The Problem

She writes a pamphlet railing against the use of the word project to accurately describe the work of the poet. He writes a book railing against the use of the novel to accurately render the reality of our lives as we experience them. The polemic is in love with accuracy. The problem is it’s the enemy of art.  



The Problem

The microphone is too sensitive, picking up the movement of saliva in his mouth during the interview. He’s a famous writer, famous for his novelistic memoir, for rendering truth with a literary flair. I’m not making this up. The problem is ongoing. It sounds like he’s masticating his answers. When he’s finished speaking, the sound continues.


The Problem

If he sleeps with the windows open, the noise of morning traffic wakes him several hours too early. If he sleeps with the windows closed, the heat of the stuffy apartment makes for a restless and difficult night. Between these two options, as between the unconditional love of two exemplary and devoted parents, the problem sleeps like a baby.


The Problem

First, there were a lot of gods. Then there was one, but a lot of ones. Can I tell you that what I most admire about the arachnid is the mechanics of so many legs in motion? After a while, the problem adds up to something infinite.

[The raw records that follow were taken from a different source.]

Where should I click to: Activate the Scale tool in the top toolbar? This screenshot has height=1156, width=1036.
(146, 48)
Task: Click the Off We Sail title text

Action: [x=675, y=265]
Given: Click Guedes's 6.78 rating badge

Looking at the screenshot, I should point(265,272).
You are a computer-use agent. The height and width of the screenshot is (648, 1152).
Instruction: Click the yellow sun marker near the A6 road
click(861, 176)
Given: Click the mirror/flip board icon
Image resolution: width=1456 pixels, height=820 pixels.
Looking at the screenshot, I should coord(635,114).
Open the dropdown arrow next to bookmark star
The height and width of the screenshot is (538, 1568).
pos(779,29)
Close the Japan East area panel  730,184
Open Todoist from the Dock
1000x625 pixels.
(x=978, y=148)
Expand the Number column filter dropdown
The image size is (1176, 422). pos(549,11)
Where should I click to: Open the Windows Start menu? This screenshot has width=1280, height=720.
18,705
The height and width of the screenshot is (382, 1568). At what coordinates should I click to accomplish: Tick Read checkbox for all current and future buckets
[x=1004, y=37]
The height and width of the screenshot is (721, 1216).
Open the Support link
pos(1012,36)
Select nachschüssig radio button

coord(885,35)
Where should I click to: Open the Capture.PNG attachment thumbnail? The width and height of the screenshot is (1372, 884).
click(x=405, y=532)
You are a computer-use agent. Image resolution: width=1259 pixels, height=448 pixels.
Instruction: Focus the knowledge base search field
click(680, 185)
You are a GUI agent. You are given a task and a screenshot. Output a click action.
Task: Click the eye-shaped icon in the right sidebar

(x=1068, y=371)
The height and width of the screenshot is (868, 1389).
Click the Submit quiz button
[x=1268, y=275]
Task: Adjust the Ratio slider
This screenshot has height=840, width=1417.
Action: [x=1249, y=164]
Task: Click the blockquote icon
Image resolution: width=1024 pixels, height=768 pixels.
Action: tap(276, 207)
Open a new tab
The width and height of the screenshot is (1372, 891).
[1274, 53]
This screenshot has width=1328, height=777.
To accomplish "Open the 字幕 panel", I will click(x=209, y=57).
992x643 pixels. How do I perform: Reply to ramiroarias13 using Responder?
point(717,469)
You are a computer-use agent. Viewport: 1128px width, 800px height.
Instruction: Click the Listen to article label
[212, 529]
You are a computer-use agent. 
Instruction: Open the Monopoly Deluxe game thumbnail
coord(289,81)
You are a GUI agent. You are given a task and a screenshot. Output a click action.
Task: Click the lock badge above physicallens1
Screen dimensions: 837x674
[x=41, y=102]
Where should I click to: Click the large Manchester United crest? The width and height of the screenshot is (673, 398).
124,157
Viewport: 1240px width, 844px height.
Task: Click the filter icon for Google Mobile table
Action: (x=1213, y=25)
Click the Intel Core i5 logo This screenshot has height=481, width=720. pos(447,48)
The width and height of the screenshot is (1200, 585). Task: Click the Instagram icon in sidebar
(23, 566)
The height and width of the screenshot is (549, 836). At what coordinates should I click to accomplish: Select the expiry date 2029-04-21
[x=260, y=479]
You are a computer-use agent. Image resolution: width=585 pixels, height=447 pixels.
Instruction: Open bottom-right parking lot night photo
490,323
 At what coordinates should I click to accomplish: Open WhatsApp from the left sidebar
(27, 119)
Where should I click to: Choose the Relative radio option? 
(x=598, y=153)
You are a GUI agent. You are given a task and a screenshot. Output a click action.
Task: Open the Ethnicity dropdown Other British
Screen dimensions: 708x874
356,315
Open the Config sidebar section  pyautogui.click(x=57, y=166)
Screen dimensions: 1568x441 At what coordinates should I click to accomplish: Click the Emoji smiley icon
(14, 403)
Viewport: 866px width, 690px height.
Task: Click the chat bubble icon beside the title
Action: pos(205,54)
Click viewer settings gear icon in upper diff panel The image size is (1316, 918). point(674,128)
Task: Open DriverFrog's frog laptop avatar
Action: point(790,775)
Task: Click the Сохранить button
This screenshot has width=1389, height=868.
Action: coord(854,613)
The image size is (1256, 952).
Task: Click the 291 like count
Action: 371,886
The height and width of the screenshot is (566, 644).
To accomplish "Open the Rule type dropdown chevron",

And then, then there’s just us counting it.


The Problem

Her lover tells her that his grandfather used to spit incessantly, each time excusing it as Christ’s way of returning sight to the blind. The problem, after all, is not ours, but the way we see it.


The Problem

My landlord installs a new banister on the front porch which from this chair obstructs my view of the faces of those who pass. My wife, it turns out, dislikes aphorisms, although I’ve written one for her: ethics is always a voyeuristic endeavor. The people pass, but they’re no longer “the people.” When I say dislikes, I mean vehemently, but I’m not even talking here. It’s like a birdsong to a bird. The problem is purely evaluative.


The Problem

The poster depicts a toy gun painted black and a real gun painted red. “It’s not the one you think,” it reads. The problem keeps changing color. It’s not the one you think.


The Problem

Between a woman who wants to retrieve her hiking boots from the sun porch where several wasps are hovering expectantly and a camp counselor who attempts to stifle his amusement with the teenage girl’s complaint about what she calls a scorpio in her cabin, the problem oscillates continually, refusing the finality of a decision, no matter how ominous or innocuous. In this way, it is like a Dutchman who doesn’t know French, who speaks a little English but certainly can’t read it, and who happens to be staying at a decidedly Americanized hotel in Paris, watching what turns out to be a Dutch film that has been dubbed into French and given English subtitles. Even in his uncertainty he seems so relaxed and sure of himself. To the west the sun begins its slow descent. The wasps deposit themselves on a window. Mercury is in retrograde.


The Problem

He feels a strange, superficial obligation to say hello to his neighbor when they cross paths on the porch, pass on the stairway, stand, amazingly, at the front door together, keys awkwardly in hand, walk by each other in the back alley, exiting the laundry room, taking out the trash, picking up the mail, anywhere, really, just on the periphery of public space, in those transitional places between the private security of one’s apartment and all the exits and entryways it abuts, all the blurred edges around what constitutes being at home, but never, no matter what, and herein lies the problem, never when they’re both out on their respective balconies, even though only a slight partition—a two-foot tall railing really—separates them, even though they could almost touch, almost be page turners for the symphonic quiet of the personal space they’re both intent on maintaining. But maybe I’m wrong; maybe it isn’t a problem at all. Maybe they’ve exchanged pleasantries on numerous occasions, even become fast friends, sharing chitchat and dinners, commiserating, drinking, eventually moving in with each other as lovers. I couldn’t say for sure. I say hello when I have to, but only in passing, only outside, near the front door, or the steps, but never out here, out on the balcony, where the treetops are so close, so goldenly comforting.  


The Problem

All this talk about problems in the singular, about their uselessness and futility, about our utter inability to work them out, suggests to the average, engaged reader a sort of rarified, refined, even ostentatious approach to our lives as we live them. Such problems are not real problems. Such sentences are simply statements. As against this, an actual problem must be something utilitarian, servile, unrefined, obsequious, humble. It must be an absolute entry point for our individual problems to open to an equally absolute plurality. It must be the opposite of a statement, but one that staunchly refuses ossification into the rigidity of a question. The interrogative mode in which we attempt to account for our place in the world is so much fodder for flimsy, mutable, and unending answers. This is the problem, or, more poignantly, this are the problem.